Now you can use the following CRUD operations with the crud_manager instance.
These instance allow you to easily manage documents in your Neo4j .
Upsert Document
Update existing documents or insert if they don’t exist
✅ Args
texts : Iterable[str] – List of text contents to be inserted/updated.
metadatas : Optional[List[Dict]] – List of metadata dictionaries for each text (optional).
ids : Optional[List[str]] – Custom IDs for the documents. If not provided, IDs will be auto-generated.
**kwargs : Extra arguments for the underlying vector store.
🔄 Return
None
from uuid import uuid4
# Create ID for each document
ids = [str(uuid4()) for _ in docs]
args = {
"texts": [doc.page_content for doc in docs[:2]],
"metadatas": [doc.metadata for doc in docs[:2]],
"ids": ids[:2],
# Add additional parameters if you need
}
crud_manager.upsert(**args)
Upsert Parallel Document
Perform upserts in parallel for large-scale data
✅ Args
texts : Iterable[str] – List of text contents to be inserted/updated.
metadatas : Optional[List[Dict]] – List of metadata dictionaries for each text (optional).
ids : Optional[List[str]] – Custom IDs for the documents. If not provided, IDs will be auto-generated.
batch_size : int – Number of documents per batch (default: 32).
workers : int – Number of parallel workers (default: 10).
**kwargs : Extra arguments for the underlying vector store.
🔄 Return
None
from uuid import uuid4
args = {
"texts": [doc.page_content for doc in docs],
"metadatas": [doc.metadata for doc in docs],
"ids": ids,
# Add additional parameters if you need
}
crud_manager.upsert_parallel(**args)
Similarity Search
Search for similar documents based on embeddings .
This method uses "cosine similarity" .
✅ Args
query : str – The text query for similarity search.
k : int – Number of top results to return (default: 10).

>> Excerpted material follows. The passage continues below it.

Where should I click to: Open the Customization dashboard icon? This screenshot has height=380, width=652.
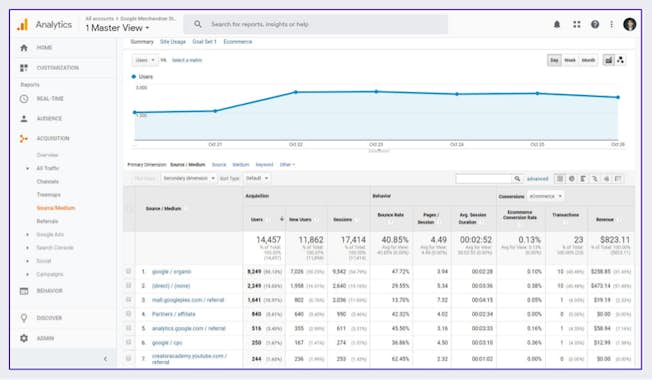[x=24, y=68]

results : List[Document] – A list of LangChain Document objects ranked by similarity.
# Search by query
results = crud_manager.search(query="What is essential is invisible to the eye.", k=3)
for idx, result in enumerate(results):
print(f"Rank {idx+1}")
print(f"Contents : {result['text']}")
print(f"Metadata: {result['metadata']}")
print(f"Similarity Score: {result['score']}")
print()
Rank 1
Contents : And he went back to meet the fox.
"Goodbye," he said.
"Goodbye," said the fox. "And now here is my secret, a very simple secret: It is only with the heart that one can see rightly; what is essential is invisible to the eye."
"What is essential is invisible to the eye," the little prince repeated, so that he would be sure to remember.
"It is the time you have wasted for your rose that makes your rose so important."
Metadata: {'id': '148b9b3f-2231-4ebd-86d8-6aa841c4ac1b', 'title': 'Chapter 21', 'embedding': None}
Similarity Score: 0.755
Rank 2
Contents : "Yes," I said to the little prince. "The house, the stars, the desert-- what gives them their beauty is something that is invisible!"
"I am glad," he said, "that you agree with my fox."
Metadata: {'id': '62df5e3c-2668-4f5c-96ea-23c5b7a38351', 'title': 'Chapter 24', 'embedding': None}
Similarity Score: 0.748
Rank 3
Contents : "The men where you live," said the little prince, "raise five thousand roses in the same garden-- and they do not find in it what they are looking for."
"They do not find it," I replied.
"And yet what they are looking for could be found in one single rose, or in a little water."
"Yes, that is true," I said.
And the little prince added:
"But the eyes are blind. One must look with the heart..."
Metadata: {'id': 'ff93762d-6bde-44f4-b3d2-c6dc466b46a8', 'title': 'Chapter 25', 'embedding': None}
Similarity Score: 0.711
Delete Document
Remove documents based on filter conditions
✅ Args
ids : Optional[List[str]] – List of document IDs to delete. If None, deletion is based on filter.